=== THE PROBLEM ===
Would you please retype, exactly, the lines of the listing below between the line with "Features (21, 597)" and the line with "Cardiac Rhythm News’s top stories of 2025 (84, 709)", inclusive?

(PROVIDED MATERIAL)

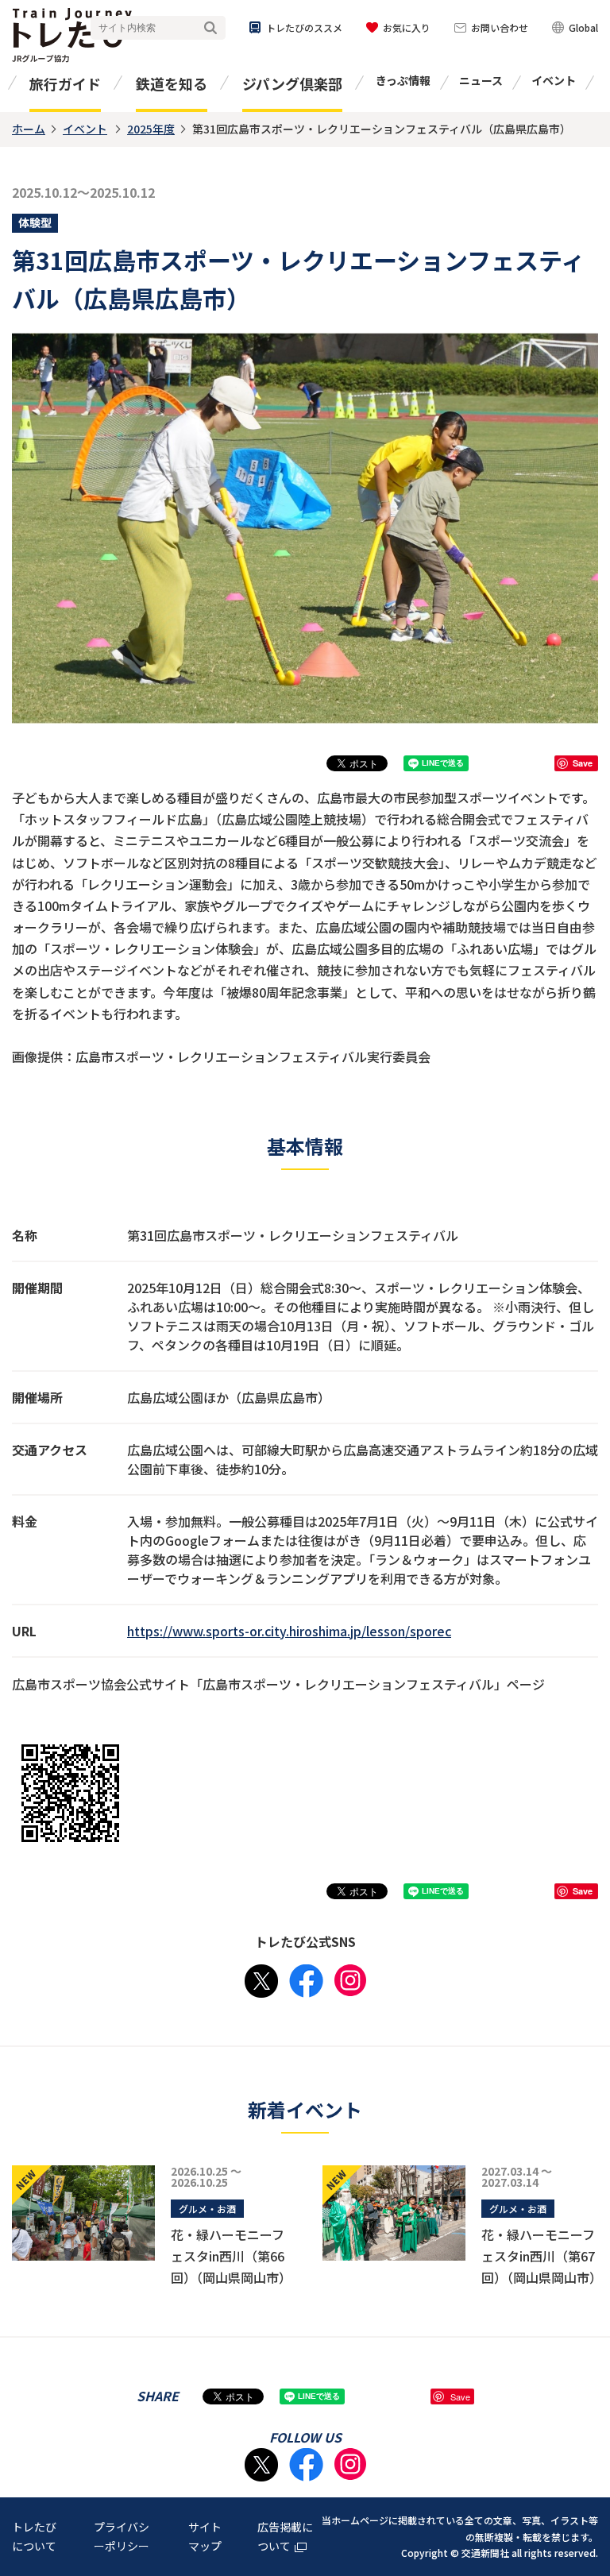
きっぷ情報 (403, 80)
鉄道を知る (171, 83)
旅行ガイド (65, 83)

(End PROVIDED MATERIAL)
(PROVIDED MATERIAL)

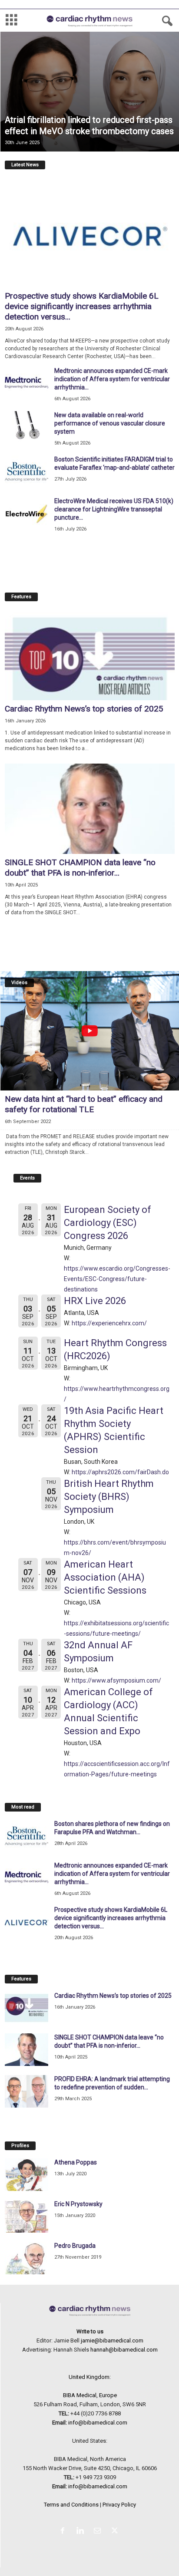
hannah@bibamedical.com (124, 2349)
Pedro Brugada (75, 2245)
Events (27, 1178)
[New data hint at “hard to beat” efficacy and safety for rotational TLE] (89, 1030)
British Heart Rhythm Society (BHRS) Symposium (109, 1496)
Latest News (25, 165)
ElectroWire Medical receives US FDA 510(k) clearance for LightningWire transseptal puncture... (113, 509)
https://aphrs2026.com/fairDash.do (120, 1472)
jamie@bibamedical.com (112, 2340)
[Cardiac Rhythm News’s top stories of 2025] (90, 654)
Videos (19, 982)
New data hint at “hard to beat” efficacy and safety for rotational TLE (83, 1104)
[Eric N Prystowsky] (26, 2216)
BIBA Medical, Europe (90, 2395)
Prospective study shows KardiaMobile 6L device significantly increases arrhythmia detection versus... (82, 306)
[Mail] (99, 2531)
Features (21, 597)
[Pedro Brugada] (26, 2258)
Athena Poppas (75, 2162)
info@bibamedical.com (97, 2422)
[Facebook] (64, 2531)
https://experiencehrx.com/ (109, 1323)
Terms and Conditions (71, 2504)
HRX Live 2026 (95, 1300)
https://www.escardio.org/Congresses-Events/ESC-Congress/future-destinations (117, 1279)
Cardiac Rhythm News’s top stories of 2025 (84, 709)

(End PROVIDED MATERIAL)

=== SOLVED PROBLEM ===
Features (21, 597)
[Pedro Brugada] (26, 2258)
Athena Poppas (75, 2162)
info@bibamedical.com (97, 2422)
[Facebook] (64, 2531)
https://experiencehrx.com/ (109, 1323)
Terms and Conditions (71, 2504)
HRX Live 2026 (95, 1300)
https://www.escardio.org/Congresses-Events/ESC-Congress/future-destinations (117, 1279)
Cardiac Rhythm News’s top stories of 2025 (84, 709)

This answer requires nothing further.